▶ PROBLEM DESCRIPTION:
Once the line containing "Expand the This PC tree node" is found in the data below, output that line and every line after it through the last, unchanged and with nothing else.

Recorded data
§

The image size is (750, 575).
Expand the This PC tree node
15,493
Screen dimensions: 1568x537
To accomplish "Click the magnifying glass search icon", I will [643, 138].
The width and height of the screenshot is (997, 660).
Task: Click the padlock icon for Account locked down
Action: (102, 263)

§

▶ PROBLEM SOLUTION:
Expand the This PC tree node
15,493
Screen dimensions: 1568x537
To accomplish "Click the magnifying glass search icon", I will [643, 138].
The width and height of the screenshot is (997, 660).
Task: Click the padlock icon for Account locked down
Action: (102, 263)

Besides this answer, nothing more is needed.